Structures and Computational Biology Unit, European Molecular Biology Laboratory (EMBL), Heidelberg, Germany.
Mol Syst Biol. 2020 Aug;16(8):e9539. doi: 10.15252/msb.20209539.
For most biological processes, organisms must respond to extrinsic cues, while maintaining essential gene expression programmes. Although studied extensively in single cells, it is still unclear how variation is controlled in multicellular organisms. Here, we used a machine-learning approach to identify genomic features that are predictive of genes with high versus low variation in their expression across individuals, using bulk data to remove stochastic cell-to-cell variation. Using embryonic gene expression across 75 Drosophila isogenic lines, we identify features predictive of expression variation (controlling for expression level), many of which are promoter-related. Genes with low variation fall into two classes reflecting different mechanisms to maintain robust expression, while genes with high variation seem to lack both types of stabilizing mechanisms. Applying this framework to humans revealed similar predictive features, indicating that promoter architecture is an ancient mechanism to control expression variation. Remarkably, expression variation features could also partially predict differential expression after diverse perturbations in both Drosophila and humans. Differential gene expression signatures may therefore be partially explained by genetically encoded gene-specific features, unrelated to the studied treatment.

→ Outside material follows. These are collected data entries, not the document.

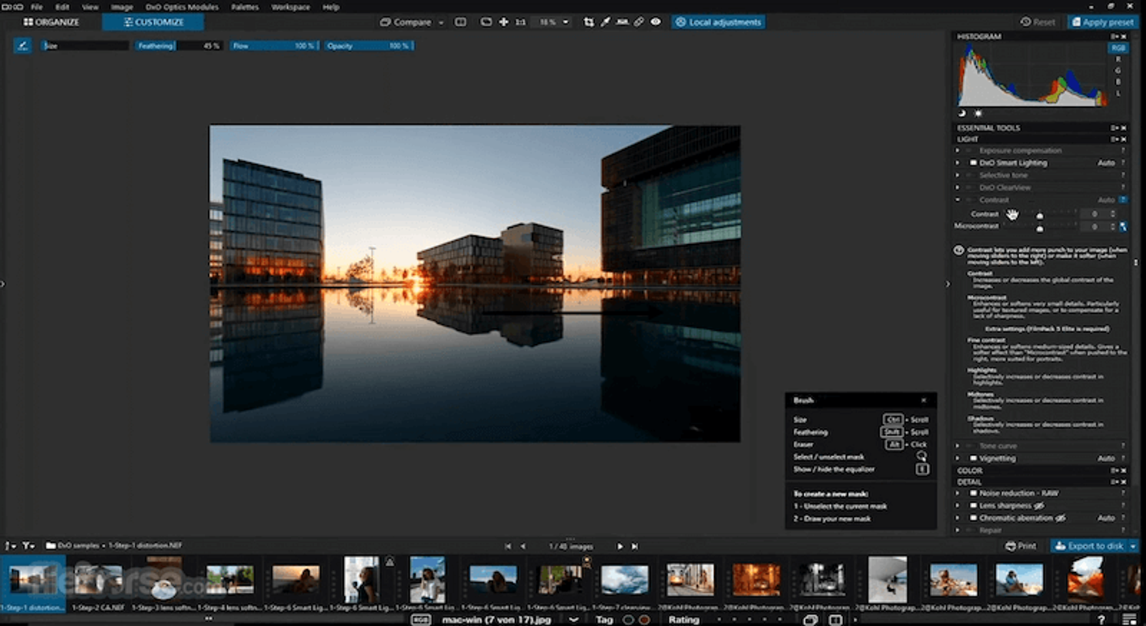Select the Crop tool in the toolbar
This screenshot has width=1146, height=626.
click(x=589, y=22)
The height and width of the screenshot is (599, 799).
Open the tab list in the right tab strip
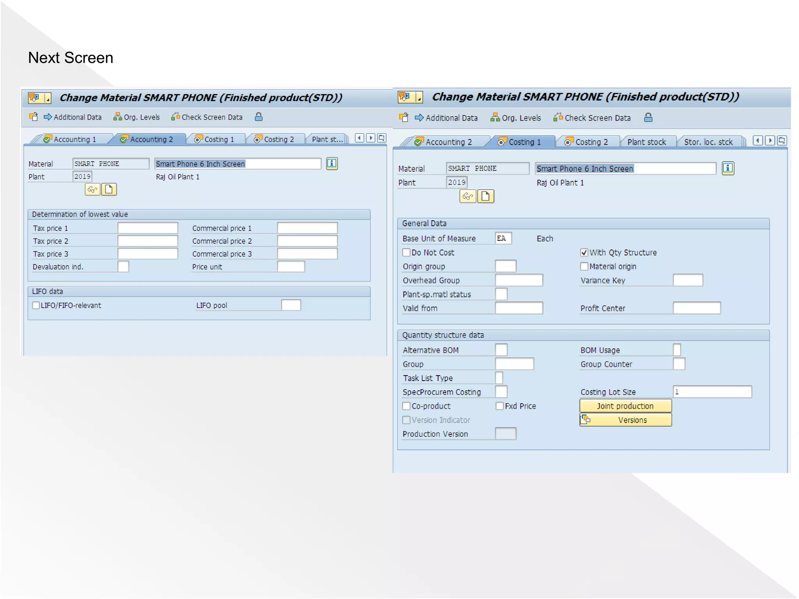(781, 141)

对于大多数生物过程,生物体必须对外界线索做出反应,同时维持基本的基因表达程序。尽管在单细胞中进行了广泛研究,但在多细胞生物中,变异是如何控制的仍不清楚。在这里,我们使用机器学习方法来识别基因组特征,这些特征可以预测个体间表达差异较大的基因,使用批量数据消除随机的细胞间变异。使用 75 个果蝇同基因系的胚胎基因表达数据,我们确定了可以预测表达变异的特征(考虑到表达水平),其中许多与启动子有关。具有低变异的基因分为两类,反映了维持稳健表达的不同机制,而具有高变异的基因似乎缺乏这两种稳定机制。将这一框架应用于人类揭示了类似的预测特征,表明启动子结构是控制表达变异的一种古老机制。值得注意的是,表达变异特征还可以部分预测果蝇和人类在多种扰动后的差异表达。因此,差异基因表达特征可能部分可以通过与所研究的处理无关的、遗传编码的基因特异性特征来解释。